I had problems getting the charts into the right format for posting. I've sort of sorted it now. The files once I managed to get them into jpeg format were 5Mb each so I've reduced the size down to approx 200k. They are clear when I view the actual files on my computer but look a little hazy when I upload them here.

Forrest it's interesting what you are saying about the rpm. I tried to incorporate a credibility check by attaching an elogger for rpm, amps, volts & watts plus a GT power meter to compare the amps, volts & watts. In addition to the above tests I did the same tests at 2000rpm. The elogger and GT Power meter were in close agreement for the volts, amps & watts.
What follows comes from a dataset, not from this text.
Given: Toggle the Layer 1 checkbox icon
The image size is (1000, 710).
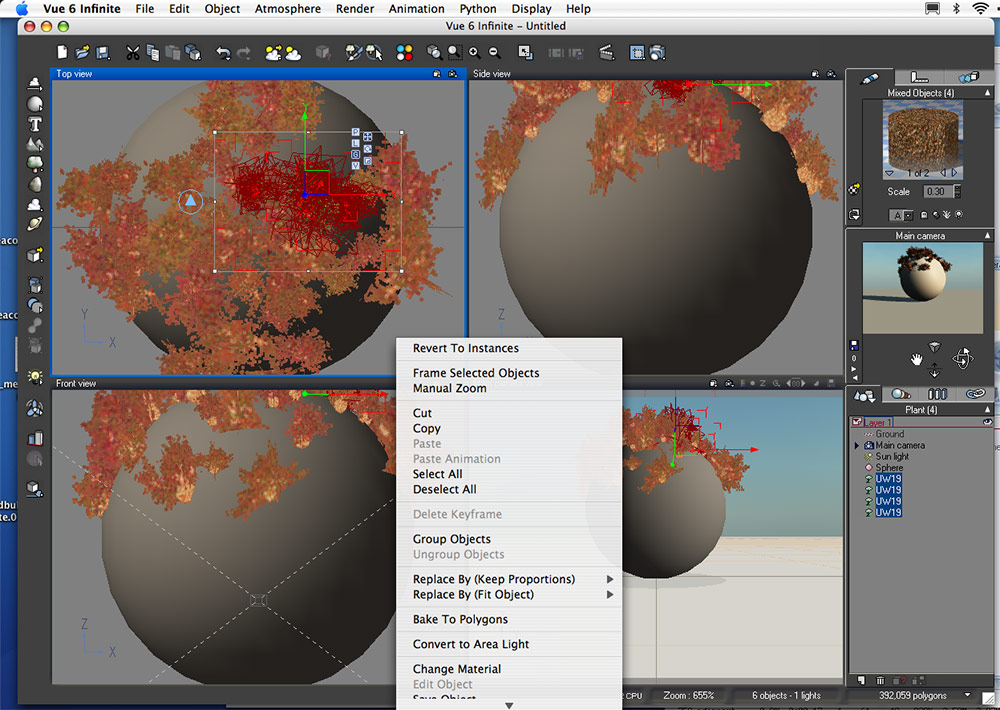Looking at the screenshot, I should (856, 423).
At 2000 rpm the amps were approx 1.7amps which I thought looked reasonable. At 2500rpm the amps were approx 3.6 to 3.7 amps which seems quite a big jump to me. For the rpm the sensor is attached to the elogger and the two wires go to two of the three motor connectors. I haven't got two rpm sensors to compare to each other. The rpm jumps around a bit when looking at it live on elogger so the readings are roughly 2000rpm and 2500rpm. If I understand it right the Hz for a motor spinning at 2500rpm is 42Hz (2500rpm/60 seconds) On the charts above (unbalanced, motor & prop charts) the larger amplitude spikes are at 43Hz.

At 2000rpm I calculated the Hz to be 33Hz. The chart below details the prop unbalanced test at 2000rpm. The larger amplitude spike is at 34Hz.

I must admit I would really like my test to be wrong on the 2500rpm at 3.7amps and for the rpm to be something like 3840rpm. I'm on a big learning curve here so please let me know if I've got it wrong.

so do you think the results will change if you eliminate potential prop wash feedback?

I'm guessing that spikes will be seen at 43 & 86Hz (2500rpm) but maybe not at the other Hz. I don't know whether the amps will change though. I will need to test. Do youthink the amps look about right at 2000 & 2500rpm?

my database on rotor combinations has been focused on thrust versus watts.  so i rarely recorded rpm. you are exploring new ground.  on rpm measurement, use the system you are using to estimate it but verify your estimation system once using a meter that reads a reflective dot on one blade.